__SELECTED PASSAGE__.
________________________________________

Community Plant Variety Right


Cristina Giner
Lawyer - GARRIGUES Intellectual Property Agency

 
Nowadays, the Plant Variety Right protection remains the great unknown among the different kinds of protection under Intellectual Property Law. Traditionally, Patent Law was used to grant protection to new creations obtained through plant breeding techniques.

Currently, European patent regulations1 expressly exclude the possibility of protecting plant varieties under this type of Industrial Property law.

In view of the legislative situation previously stated, the need to create a sui generis system arises in order to protect plant varieties at the European level.

Since 27th July 1994, the plant varieties protection system has been governed by Council Regulation (EC) No 2100/942. This Regulation involves an express acknowledgment of the discipline’s importance as regards plant varieties right protection.

Given that, in the field of patents, it will be a long time before a Community patent protection system enters into force, the new Community Plant Varieties are, today, protectable by an exclusive Industrial Property Right enforceable in all 25 EU Member countries.

The Community Plant Variety Office (CPVO) with its headquarters in Angers (France) (www.cpvo.europa.eu) is the organisation in charge of managing the new Plant varieties registration system. Although it is an Office with fewer material and human resources, as compared to other Offices in the field of Industrial Property3, it still provides an excellent service to the system’s users.

The main function of the CPVO is taking decisions on Community plant variety protection applications based on the technical and formal examination of the variety for which protection is sought. Once these examinations have been successfully completed, the Office issues a registration title that grants an exclusive monopoly for the exploitation of the referred variety for the whole territory of the European Union for a period of 25 or 30 years, depending on the plant species involved.4

As regards the procedure to object to the granting of a Community plant variety right, and in contrast to the European patent process, which establishes a “post registral”5 procedure, opponents will be able to file an objection at any moment between the filing of the application and the decision for the granting of the title, provided that the objection has to do with formal and/or technical aspects.

________________________________________

__STORED RECORDS__.
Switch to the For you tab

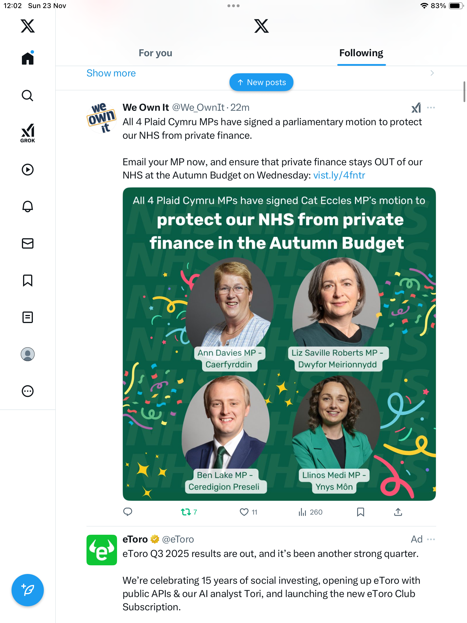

________________________________________

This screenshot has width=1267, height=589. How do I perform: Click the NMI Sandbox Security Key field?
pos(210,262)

________________________________________

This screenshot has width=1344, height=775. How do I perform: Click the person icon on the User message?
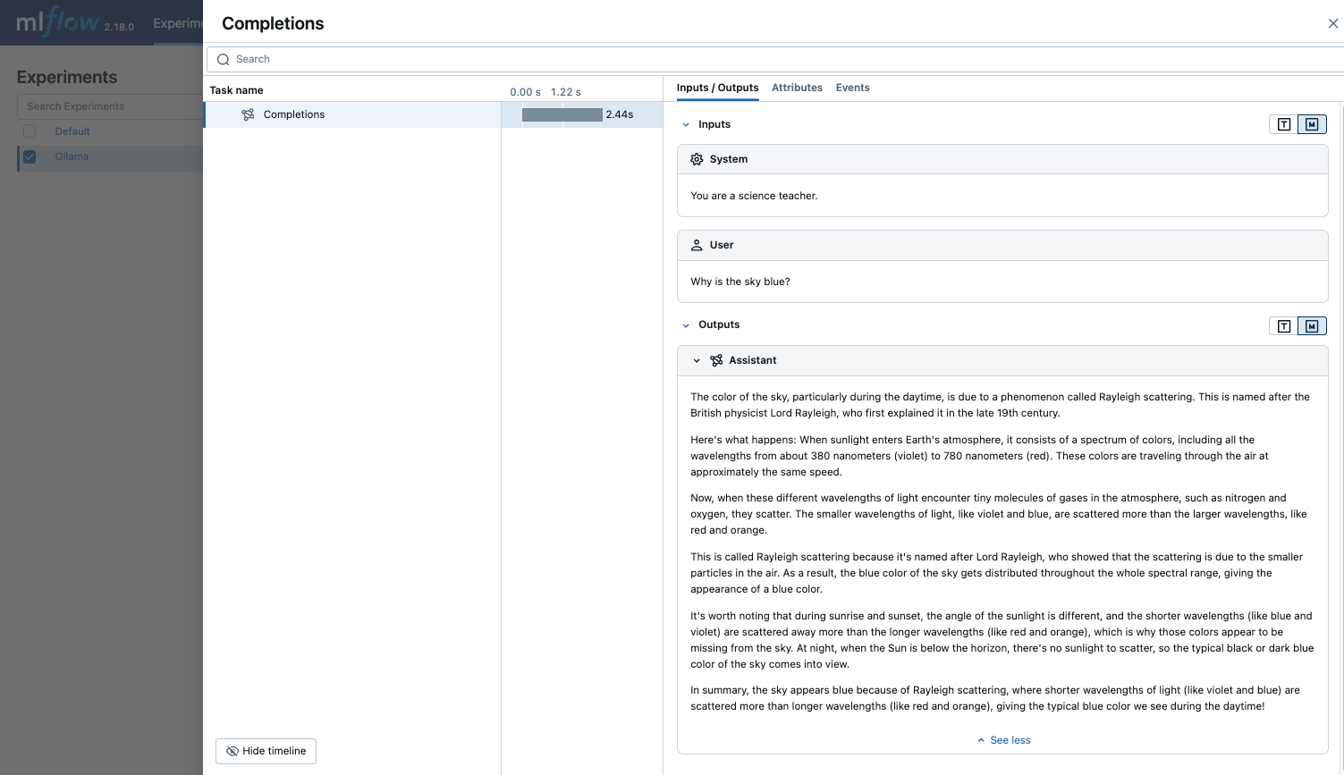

________________________________________

__WRITTEN REQUEST 1__. In the article on the Community Plant Variety Right, in which city does the Community Plant Variety Office have its headquarters?
__WRITTEN REQUEST 2__. Repeat the stretch of the article on the Community Plant Variety Right from "Nowadays, the Plant" through "plant breeding techniques.", word for word.
__WRITTEN REQUEST 3__. List every name of a branch of law that the article on the Community Plant Variety Right gives ending in the word "Law" or "law".

__RESPONSE 1__. Angers, France

__RESPONSE 2__.
Nowadays, the Plant Variety Right protection remains the great unknown among the different kinds of protection under Intellectual Property Law. Traditionally, Patent Law was used to grant protection to new creations obtained through plant breeding techniques.

__RESPONSE 3__.
Intellectual Property Law
Patent Law
Industrial Property law